The ECB has often justified its colossal QE programme on the basis that it improves financing conditions for businesses. By lowering rates, QE makes it easier for companies and households to borrow money from banks. But is it the main problem being faced by businesses and in particular SMEs?
In its “Survey on the Access to Finance of Enterprises” (SAFE), the ECB precisely aims to find out entrepreneurs’ most pressing problems.
In its most recent edition, the ECB’s survey reveals once again that contrary to the ECB’s objectives, access to finance has been the least of worries for most Eurozone SMEs. Instead, the survey findings indicates that ‘Finding Customers’ emerged as the dominant concern of euro area SMEs (26%, compared with 25% in the previous wave).

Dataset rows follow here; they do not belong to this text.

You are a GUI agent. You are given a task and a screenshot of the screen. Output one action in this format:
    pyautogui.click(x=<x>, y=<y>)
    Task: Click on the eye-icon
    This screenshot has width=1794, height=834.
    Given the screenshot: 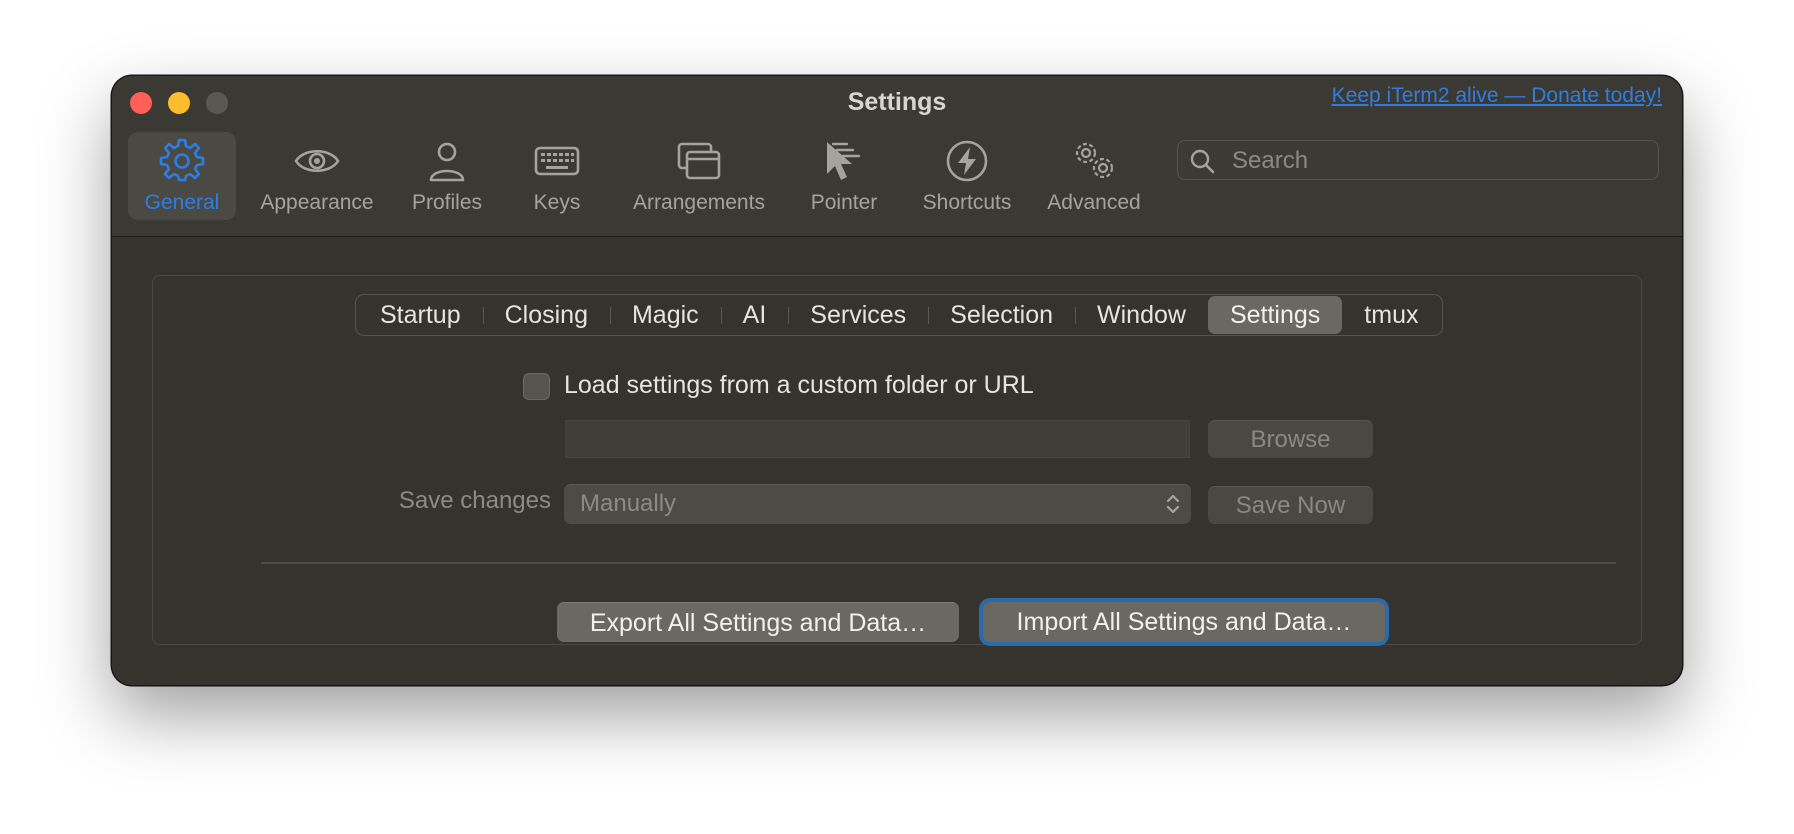 What is the action you would take?
    pyautogui.click(x=317, y=161)
    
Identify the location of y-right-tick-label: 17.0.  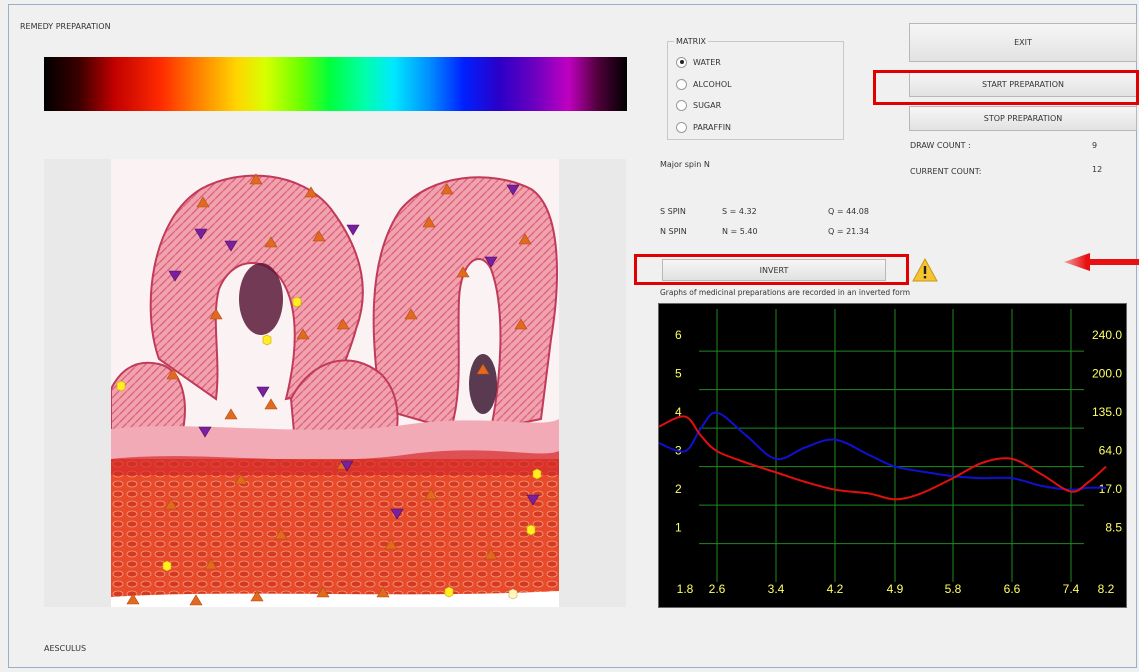
(1111, 489).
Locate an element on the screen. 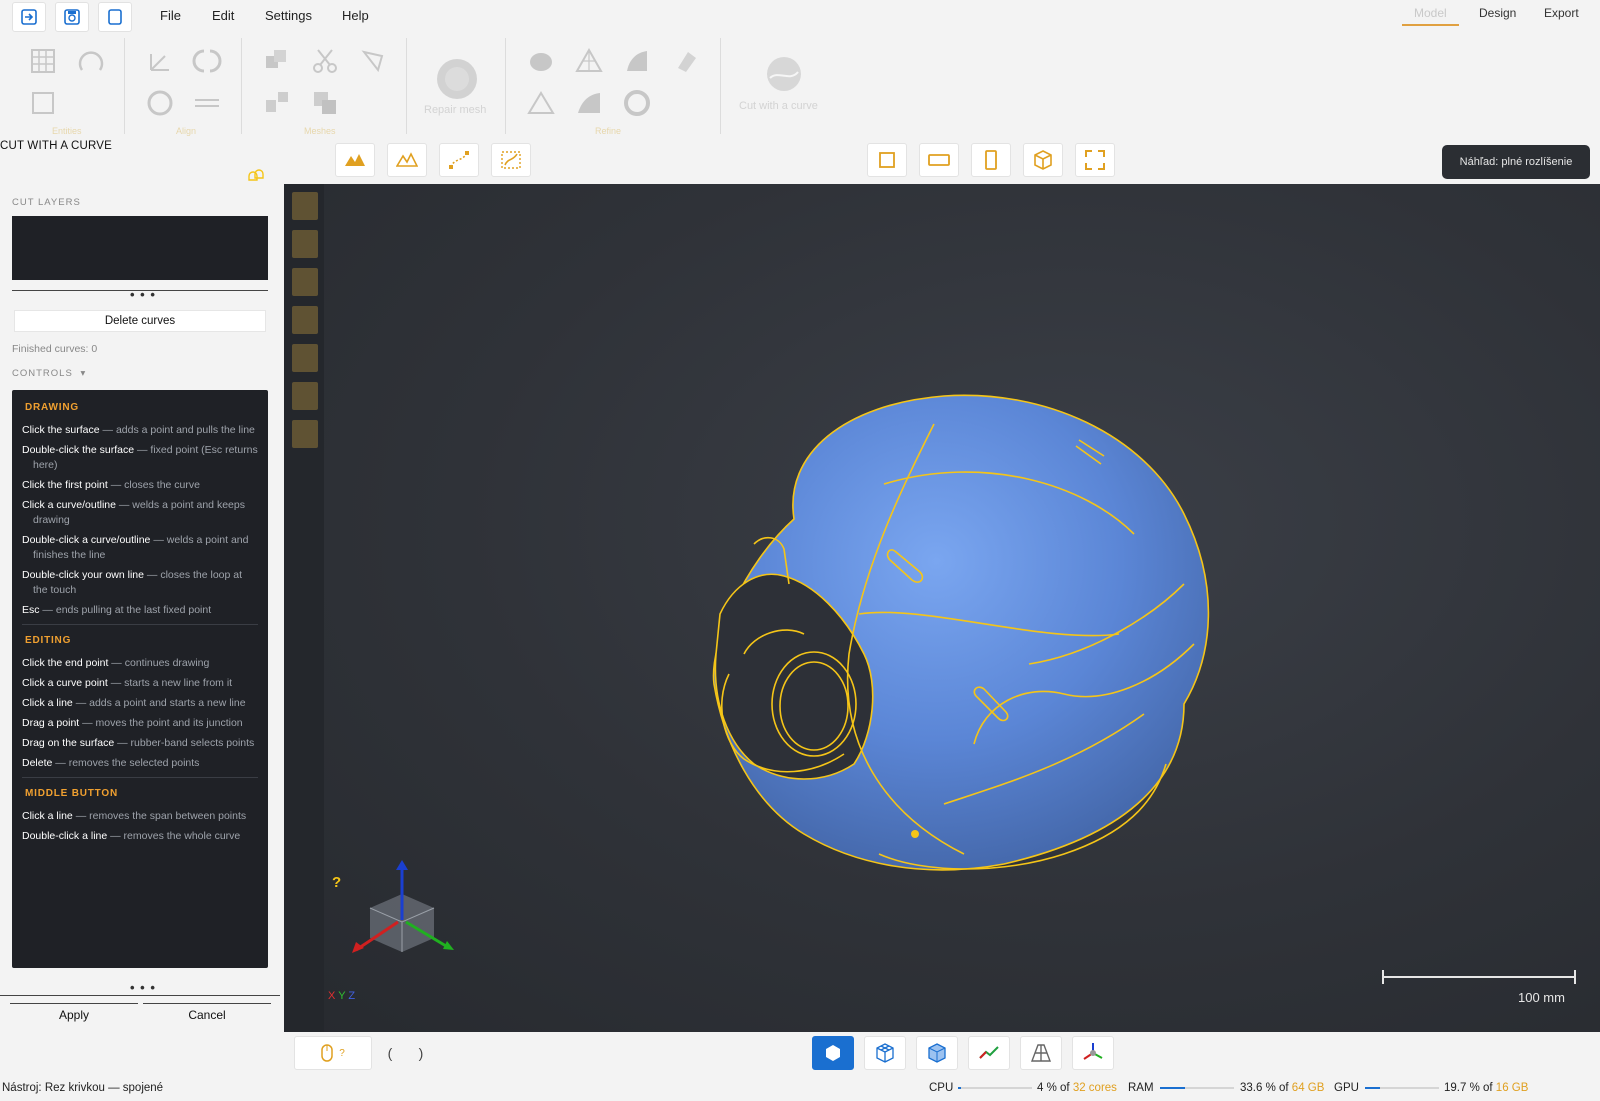 The image size is (1600, 1101). merge-icon is located at coordinates (325, 103).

As this graph shows:
‘Access to finance’, on the other hand, continued to rank as the least important (9%, unchanged). Only SMEs in Greece continued to be disproportionately affected by poor access to finance, with 27% mentioning it as their biggest problem (from 24%).
To be fair, the ECB can rightly claim that QE (and negative interest rates) have successfully managed to improve lending conditions. It also helped to make those lending conditions more equal across European regions. Indeed, all ECB survey results show that financing conditions facing Small and Medium Enterprises (SMEs) are improving.
It’s the aggregate demand, stupid!
But the ECB’s most recent survey results are clear: QE is failing to support businesses where they need it most. The figures expose a serious design flaw to the ECB’s 2 trillion money creation programme and confirm the main criticism we have been making all along against QE.
QE is predicated upon a defective supply-side approach to economics, which completely ignores the importance of aggregate demand and spending in generating economic activity.
This supply-side theory suggests that the primary constraint on a business’s growth is whether or not the business can get access to loans or funding. Businesses are assumed to be standing ready to invest and employ more people, but are held back because they can’t access the funding to do so. Therefore, all that is needed is to improve businesses access to finance and the economy will flourish, the theory goes.
The issue with this approach is that businesses need to access finance only is a constraint only if they face sufficient demand for their goods and services. If aggregate demand is low, that is if people don't buy the things businesses produce then businesses won't seek out new loans.
At this stage in the economic cycle, most businesses are constrained by aggregate demand, rather than by the supply and availability of financing. This logic has been continuously confirmed by the ECB’s own business surveys, since the beginning of QE.
If things continue this way, QE will prove to be a missed opportunity to promote growth where it matters most.
The ECB cannot continue to ignore the reports made by SMEs and needs to start genuinely considering the major obstacles to business. It should then design the most appropriate and effective policy that will help tackle the major problems at hand.
Based on the evidence, it is quite clear that businesses need more spending in the economy – they need to sell more of the goods and services they produce. Policy makers at the ECB need to start considering better and more direct ways of increasing spending, such as distributing a citizens’ dividend or targeting its money creation programme directly towards sustainable investments.